=== Task details ===
Lift out, unaltered, the lines of the material below between the line holding "Task: Click the music note icon in header" and the line holding "The image size is (452, 392).", counting both.

=== Data to examine ===

---+---

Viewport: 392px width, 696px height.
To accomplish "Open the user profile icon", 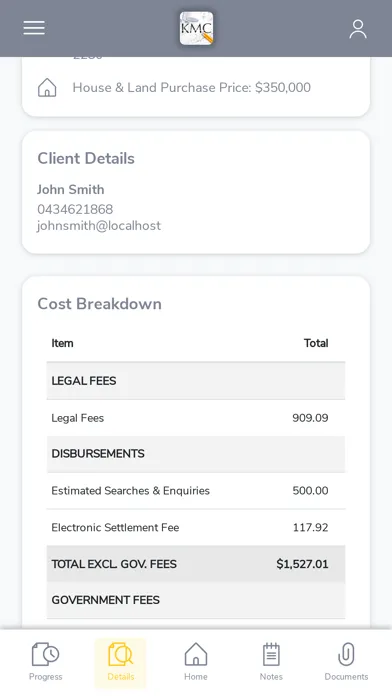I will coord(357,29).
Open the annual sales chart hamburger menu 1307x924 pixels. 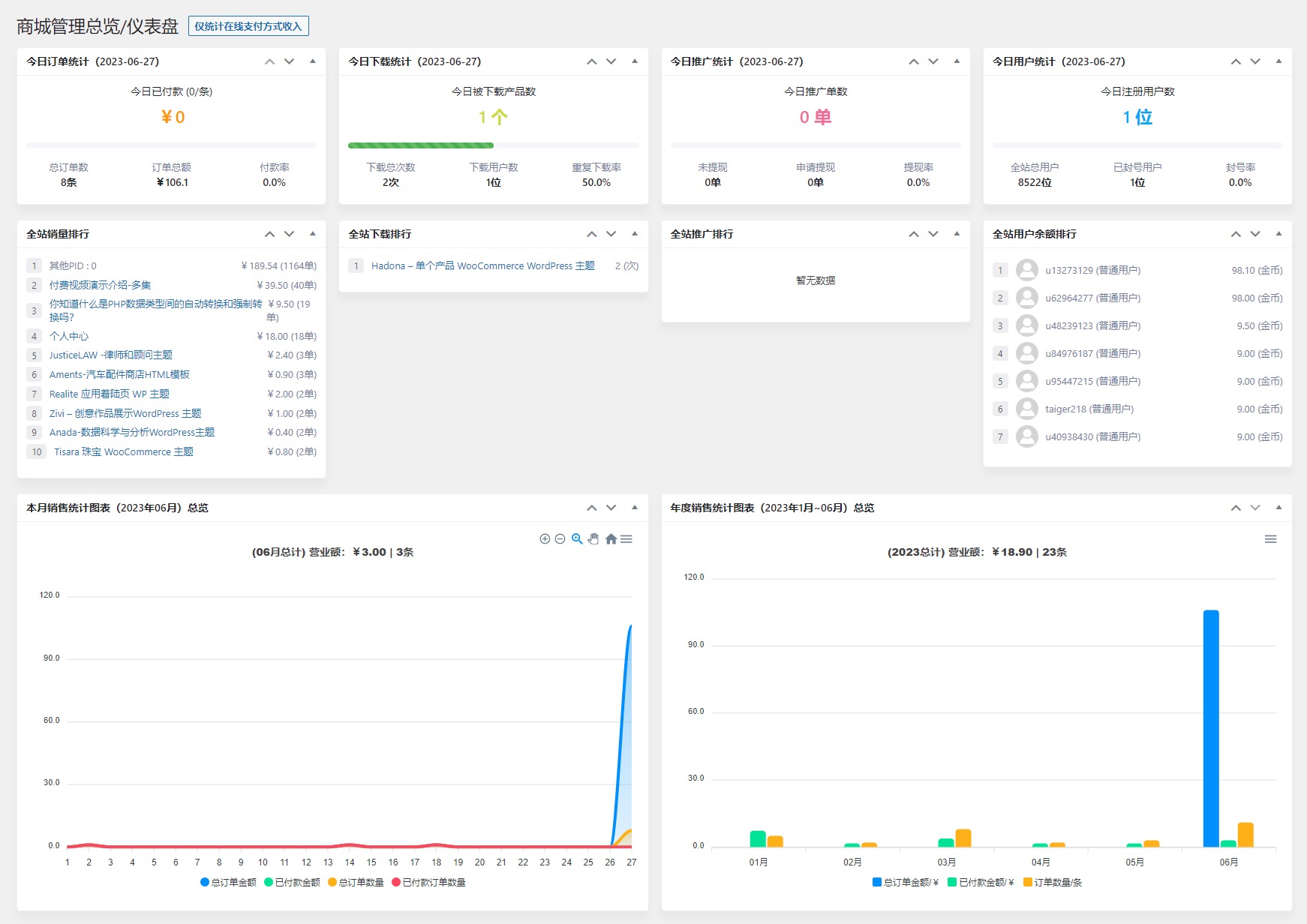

---+---

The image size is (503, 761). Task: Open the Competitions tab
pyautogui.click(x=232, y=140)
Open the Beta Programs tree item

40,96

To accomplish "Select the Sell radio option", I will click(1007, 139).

---+---

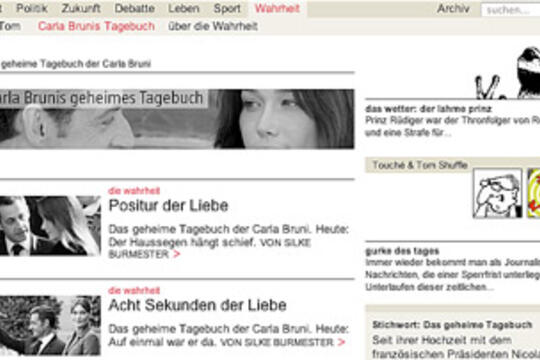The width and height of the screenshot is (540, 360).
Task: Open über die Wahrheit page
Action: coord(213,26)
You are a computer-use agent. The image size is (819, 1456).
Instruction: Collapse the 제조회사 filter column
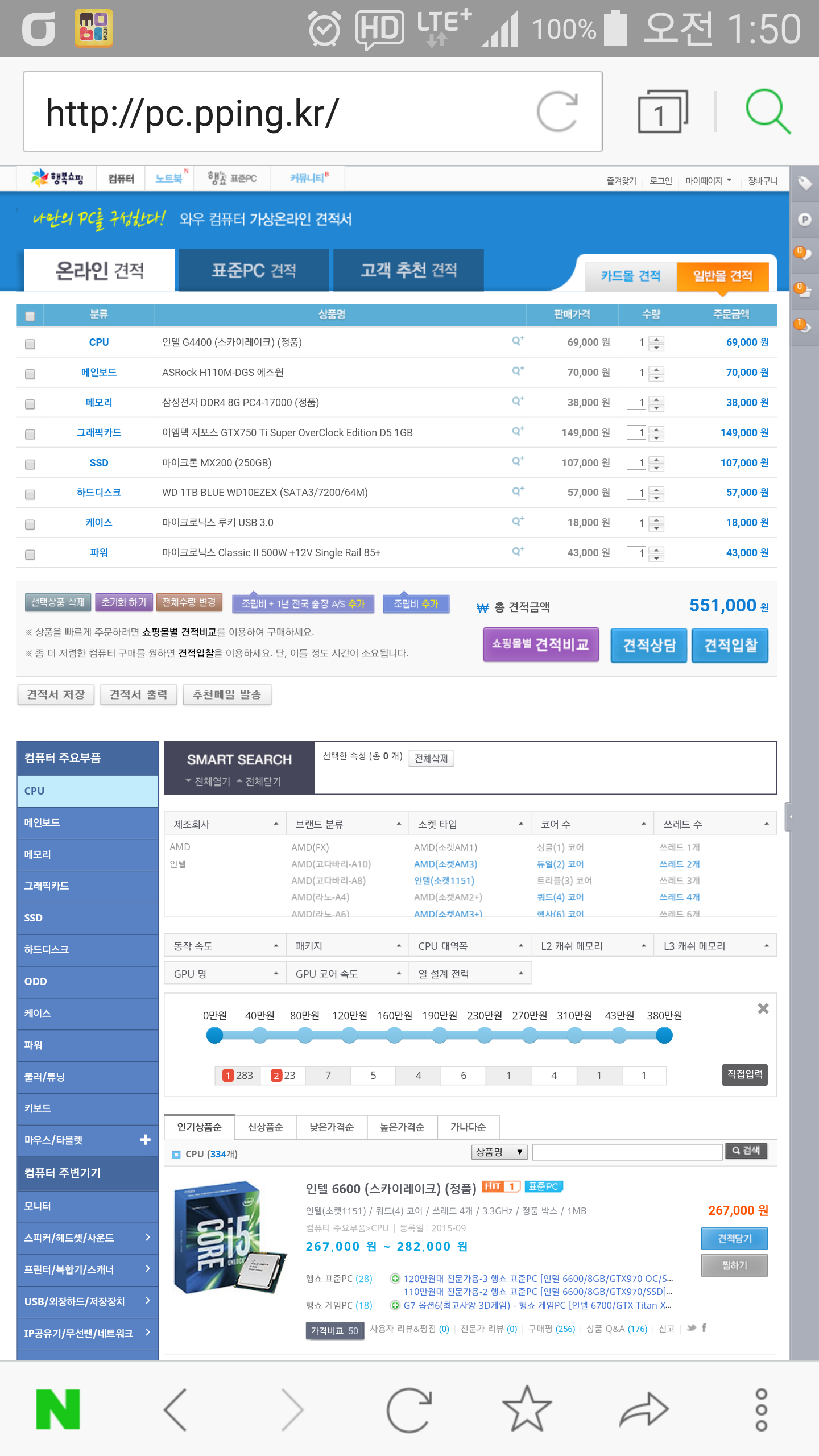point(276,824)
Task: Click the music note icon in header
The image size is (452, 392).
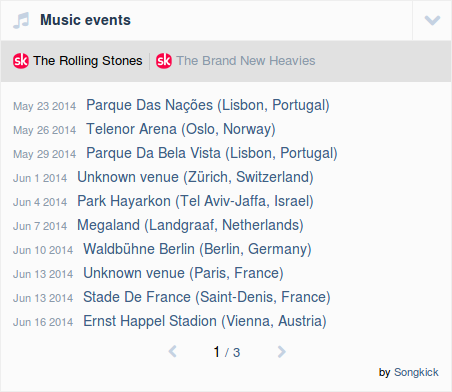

---+---

=== Solved problem ===
Task: Click the music note icon in header
The image size is (452, 392).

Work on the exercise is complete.